I am a PhD student in the Mola Lab and the Graduate Degree Program in Ecology at Colorado State University. Broadly, I am interested in how diet and nutrition influence resistance to disease and pesticides in bumblebees. I grew up in Ormond Beach, a small beach town in Florida, and I finished my BS in biology at Florida State University in 2024.
Before beginning my PhD at CSU, I spent two summers at the Rocky Mountain Biological Laboratory (RMBL) in Gothic, Colorado. My first summer in 2023, I was an REU student in the CaraDonna Lab investigating thermal tolerance limits in bumblebee species. In the summer of 2024, I was a technician on The Phenology Project, a long-term study which has been monitoring the distribution, abundance, and phenology of flowering plants since the 1970s.
In my free time, I enjoy hiking, camping, playing the violin, reading, working out, traveling with friends, and, more recently, climbing and cycling!
My favorite bee is Bombus bifarius.
A Bombus fraternus caught in the field.
A photo from the rearing room. This summer, we're rearing bumblebee colonies from wild-caught queens!

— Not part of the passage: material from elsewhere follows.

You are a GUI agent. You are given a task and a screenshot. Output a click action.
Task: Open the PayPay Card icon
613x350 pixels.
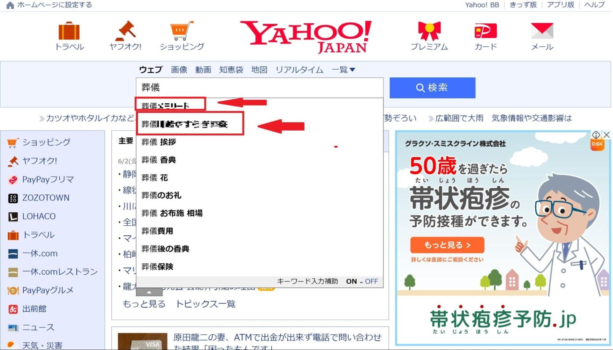point(486,31)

A Bombus huntii queen that we brought back to the lab to rear.
Bombus appositus foraging on Delphinium barbeyi.
A day in the field catching bumblebee queens! From left to right: Hannah, Keirs, Madi, and Laura.
An evening in the field helping lab mate Nicki Bailey with her experiment.

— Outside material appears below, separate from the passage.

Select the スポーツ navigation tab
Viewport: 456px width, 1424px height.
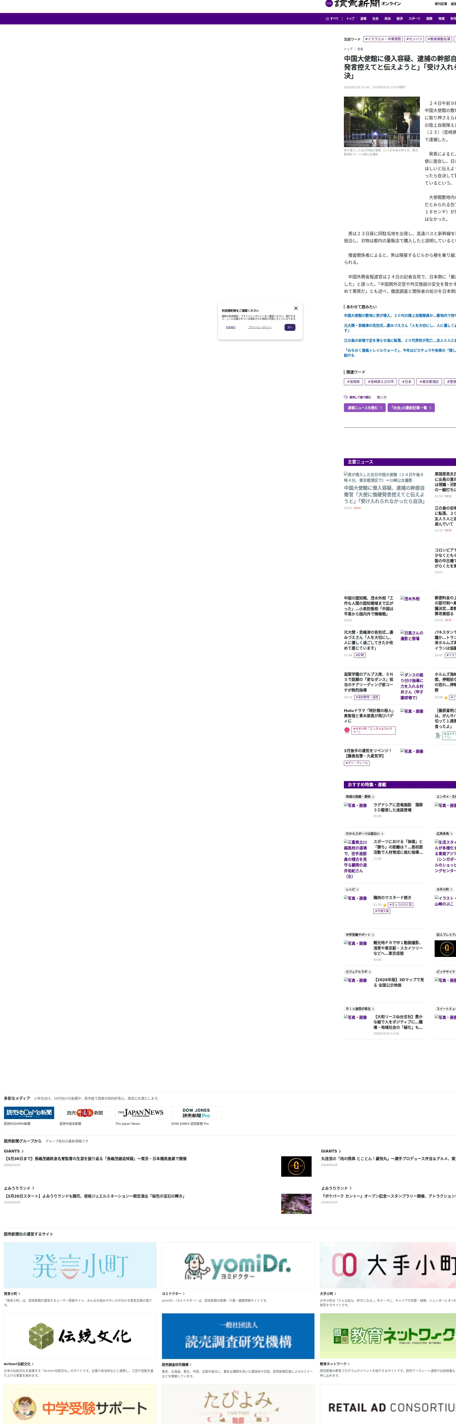click(414, 19)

Taking saliva samples from a hummingbird with ecologist Dr. David Inouye.
First summer at RMBL in the CaraDonna Lab! From left to right: Hannah, Ceci, Paul, and Brayden.
Flower counts at the Rocky Mountain Biological Laboratory.
Running thermal tolerance trials on bumblebees in the field!
A morning in the rearing room checking in on some broody queens.
Photos from the field with undergraduates Keirs (left) and Madi (right)! Huge shoutout to these two for all their hard work!